Google has stressed that the metadata field in “About this image” is not going to be a surefire way to see the origins, or provenance, of an image. It’s mostly designed to give more context or alert the casual internet user if an image is much older than it appears—suggesting it might now be repurposed—or if it’s been flagged as problematic on the internet before.

Provenance, inference, watermarking, and media literacy: These are just some of the words and phrases used by the research teams who are now tasked with identifying computer-generated imagery as it exponentially multiplies. But all of these tools are in some ways fallible, and most entities—including Google—acknowledge that spotting fake content will likely have to be a multi-pronged approach.

WIRED’s Kate Knibbs recently reported on watermarking, digitally stamping online texts and photos so their origins can be traced, as one of the more promising strategies; so promising that OpenAI, Alphabet, Meta, Amazon, and Google’s DeepMind are all developing watermarking technology.
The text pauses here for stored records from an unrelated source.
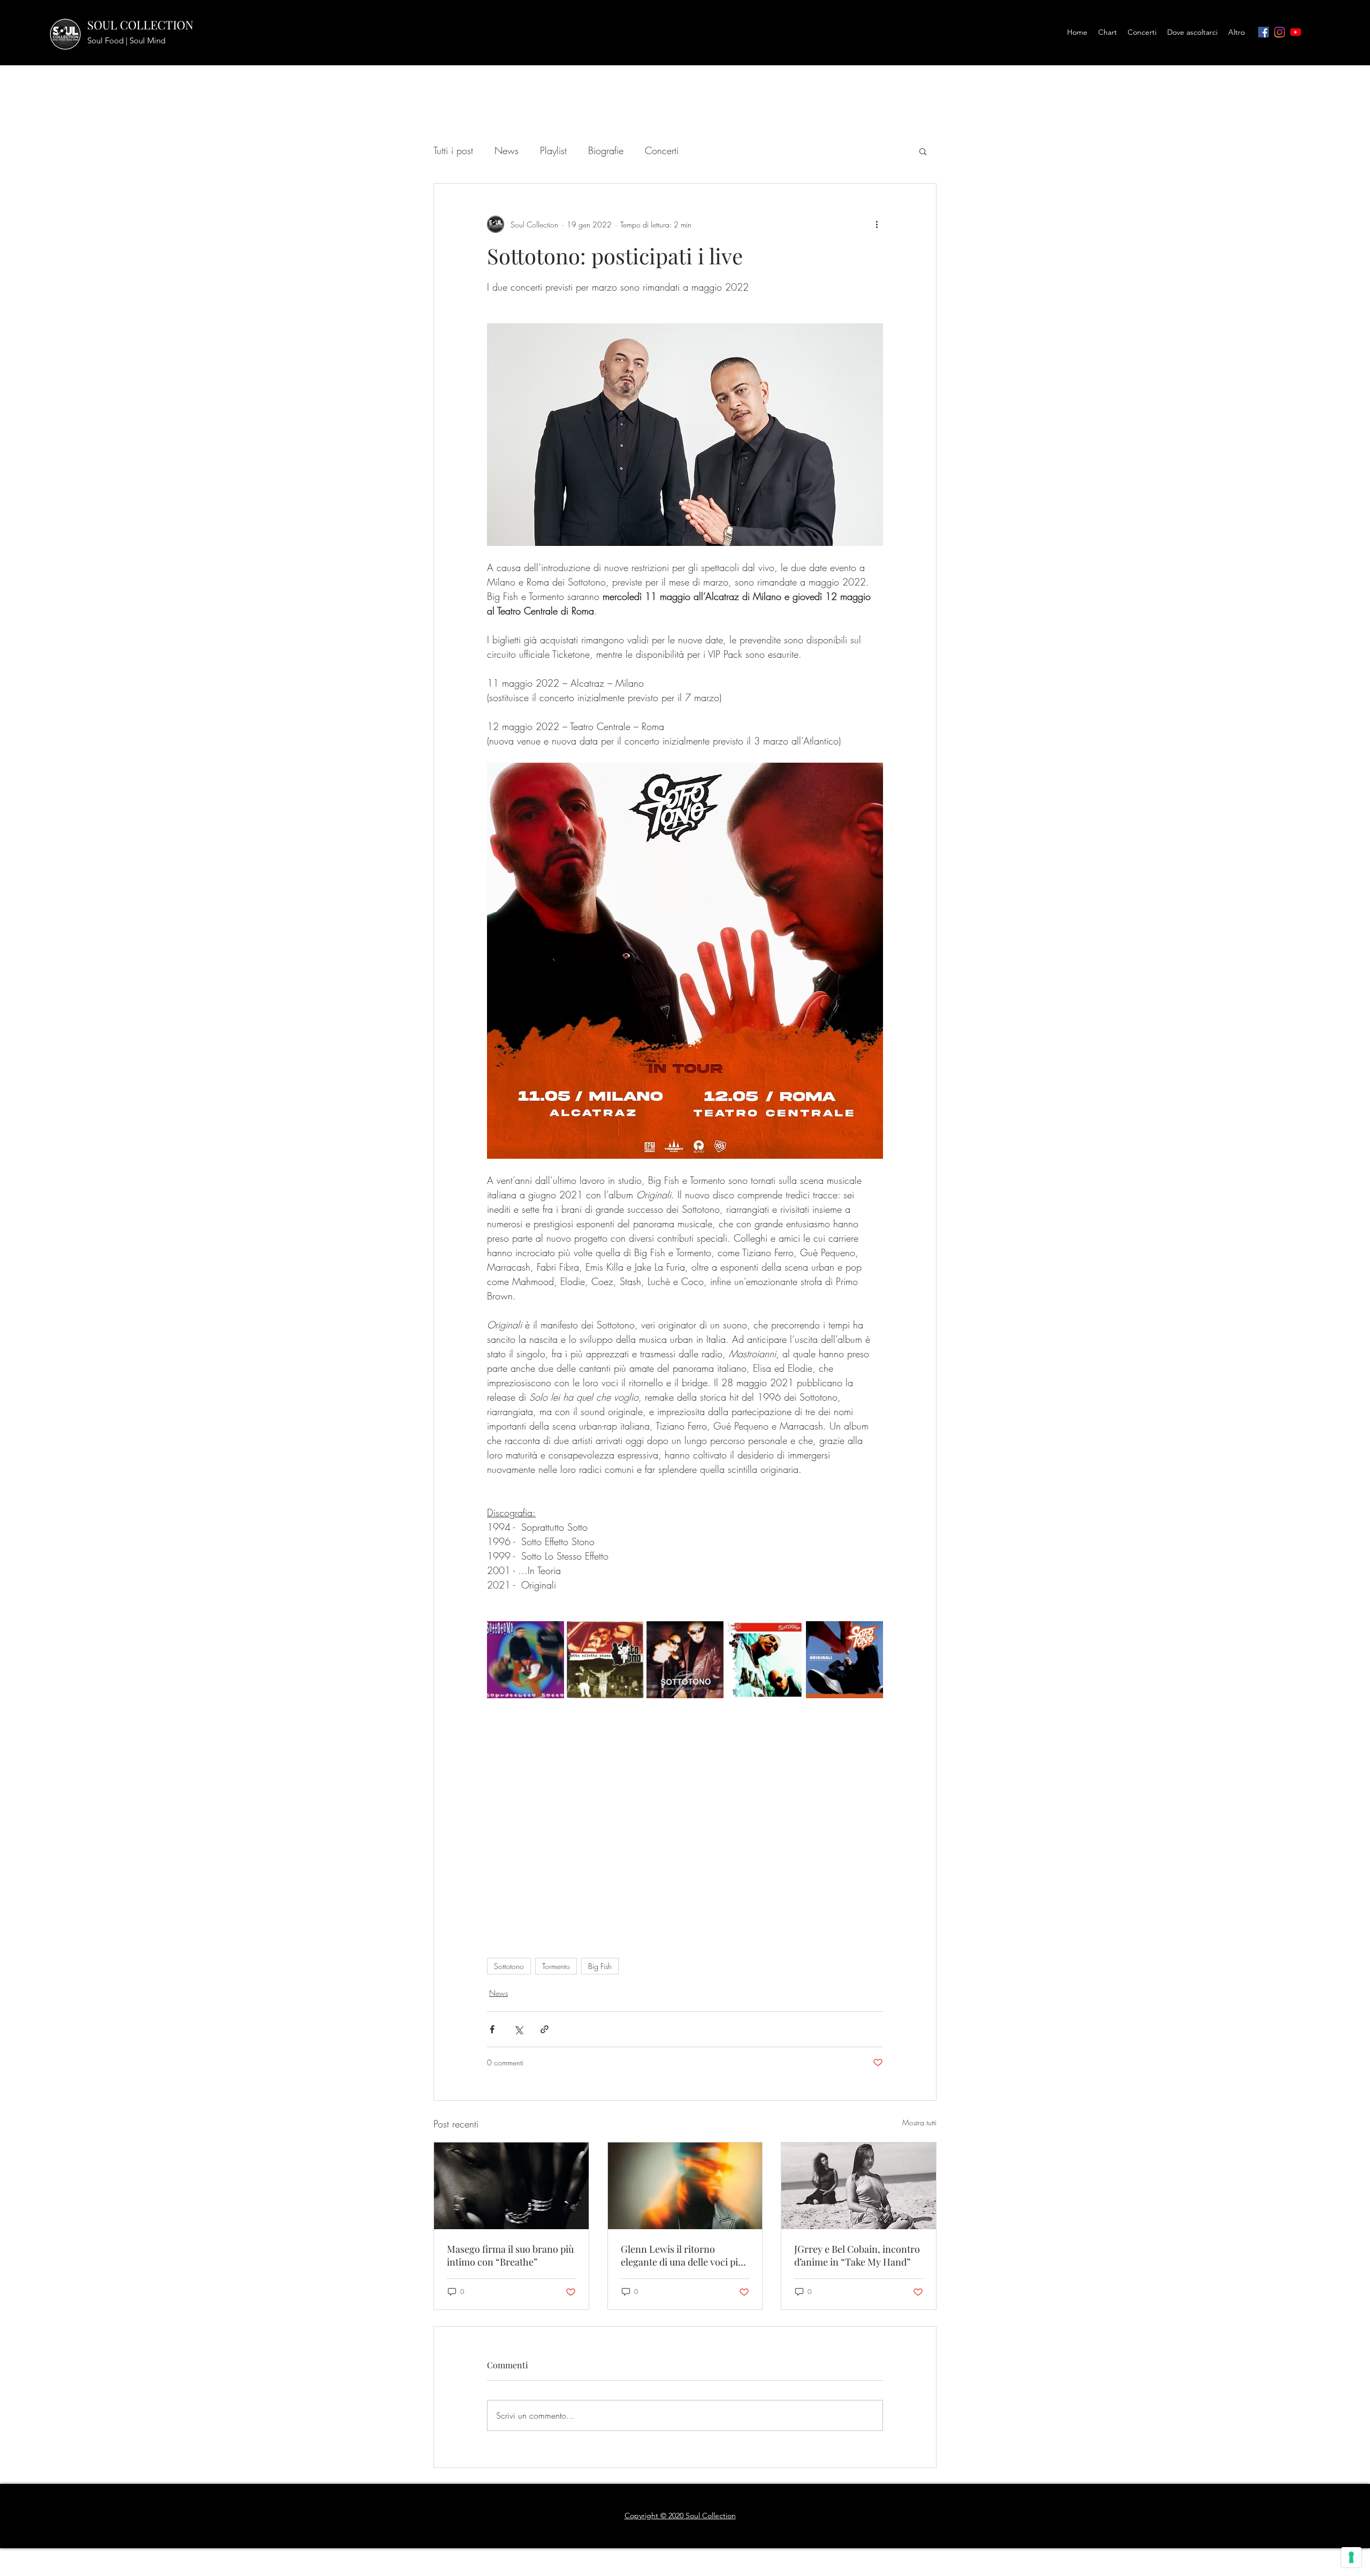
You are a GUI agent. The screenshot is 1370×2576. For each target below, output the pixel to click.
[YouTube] (1295, 32)
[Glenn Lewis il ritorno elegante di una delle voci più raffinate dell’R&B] (685, 2185)
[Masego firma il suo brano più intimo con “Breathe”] (511, 2185)
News (506, 150)
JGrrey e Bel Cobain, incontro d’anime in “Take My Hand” (857, 2255)
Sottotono (509, 1966)
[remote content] (685, 1830)
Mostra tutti (919, 2122)
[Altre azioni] (876, 224)
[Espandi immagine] (525, 1659)
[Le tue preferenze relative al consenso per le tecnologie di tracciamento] (1351, 2557)
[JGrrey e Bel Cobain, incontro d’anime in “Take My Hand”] (858, 2185)
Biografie (605, 150)
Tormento (556, 1966)
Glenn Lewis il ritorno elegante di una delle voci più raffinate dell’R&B (682, 2255)
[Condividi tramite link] (544, 2029)
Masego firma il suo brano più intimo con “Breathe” (510, 2255)
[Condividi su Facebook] (492, 2029)
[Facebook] (1263, 32)
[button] (923, 151)
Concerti (662, 150)
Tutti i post (453, 150)
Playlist (553, 150)
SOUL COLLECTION (140, 25)
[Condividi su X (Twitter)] (518, 2029)
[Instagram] (1279, 32)
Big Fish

Knibbs also reported on how easily groups of researchers were able to “wash out” certain types of watermarks from online images.

Reality Defender, a New York startup that sells its deepfake detector tech to government agencies, banks, and tech and media companies, believes that it’s nearly impossible to know the “ground truth” of AI imagery. Ben Colman, the firm’s cofounder and chief executive, says that establishing provenance is complicated because it requires buy-in, from every manufacturer selling an image-making machine, around a specific set of standards. He also believes that watermarking may be part of an AI-spotting toolkit, but it’s “not the strongest tool in the toolkit.”

Reality Defender is focused instead on inference—essentially, using more AI to spot AI. Its system scans text, imagery, or video assets and gives a 1-to-99 percent probability of whether the asset is manipulated in some way.

“At the highest level we disagree with any requirement that puts the onus on the consumer to tell real from fake,” says Colman. “With the advancements in AI and just fraud in general, even the PhDs in our room cannot tell the difference between real and fake at the pixel level.”

To that point, Google’s “About this image” will exist under the assumption that most internet users aside from researchers and journalists will want to know more about this image—and that the context provided will help tip the person off if something’s amiss. Google is also, of note, the entity that in recent years pioneered the transformer architecture that comprises the T in ChatGPT; the creator of a generative AI tool called Bard; the maker of tools like Magic Eraser and Magic Memory that alter images and distort reality. It’s Google’s generative AI world, and most of us are just trying to spot our way through it.